Page text:

Some goat sellers will deliver the new goats to you, like we do. If a buyer is far away, we will often meet them halfway on the road somewhere and do the sale there. Or some people prefer to come to our farm to buy the goats. For small goats like ours we use large dog cages to transport the goats in the back of our pick-up truck. We put a tarp over the top to protect them from rain and wind during the trip, making sure they aren't too hot or cold. For larger goats, it may be necessary to use an animal trailer to transport them. We have a small horse trailer which we use to transport our goats if we have to go a longer distance. We usually put hay in the bottom of the cages or trailer because the goats will pee and poop during the trip. We also put in some kind of food and water containers for longer trips. If you're transporting goats across state lines, you will need to make sure you comply with any laws that control interstate transportation of animals.
When you first bring your new goats home to your backyard, they will be "freaked out" in the beginning, until they get used to their new environment. Just make sure they have a comfortable place to sleep, food and water, and be patient with them. Try not to change their diet at first. Try to feed them the same diet at first which they've been accustomed to with the previous owner. Sudden, drastic changes in diet can often make a goat sick. It’s probably a good idea to avoid too much activity until they have time to adjust to their new home in your backyard. After several days, your new goats should settle in. You’ll begin to see their real personalities come out as they relax. Watch them closely at first. If there is any weakness in your fencing where they can get through, they will find it right away and then you can see where you need to strengthen your fencing. If there is any way your new goats can get into trouble in their new living area, they will find it.

Assignment:
Pick up the piece on transporting new goats and settling them in where it stops, and keep going from its last sentence.

Material provided:
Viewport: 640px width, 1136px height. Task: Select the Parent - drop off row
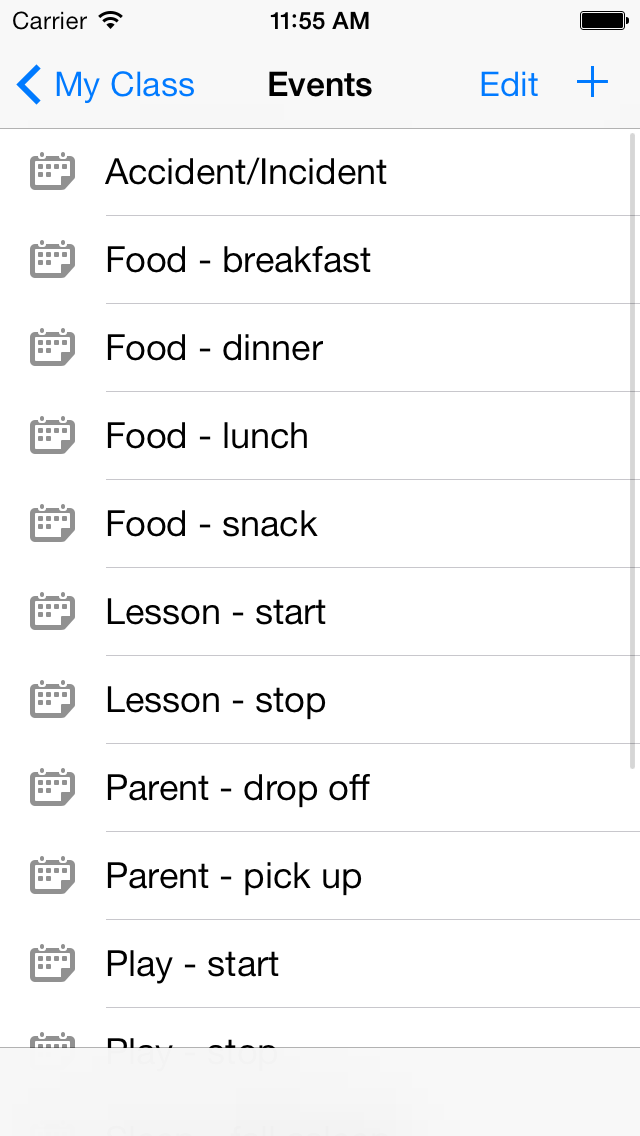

Exercise answer:
We delivered some new goats to a buyer one day and the goats were able to break into the buyer's shed immediately and start eating from bags of feed that she had hidden away. She realized right away that she needed to secure her shed better. Keep an eye on your new goats for the first few days and they will show you where you need to make any corrections.
As your new goats settle in, you can begin to develop a regular routine of feeding and watering them. Goats love routine, and you will have them trained in no time at all to follow your schedule. If they seem afraid of you at first, don’t worry. Once they learn that you are the person bringing them their food, they will begin to bond with you, especially if you scratch their necks and spend time with them. As they relax, they should begin to get more playful and friendly with you. Be patient, enjoy your new goats and have fun.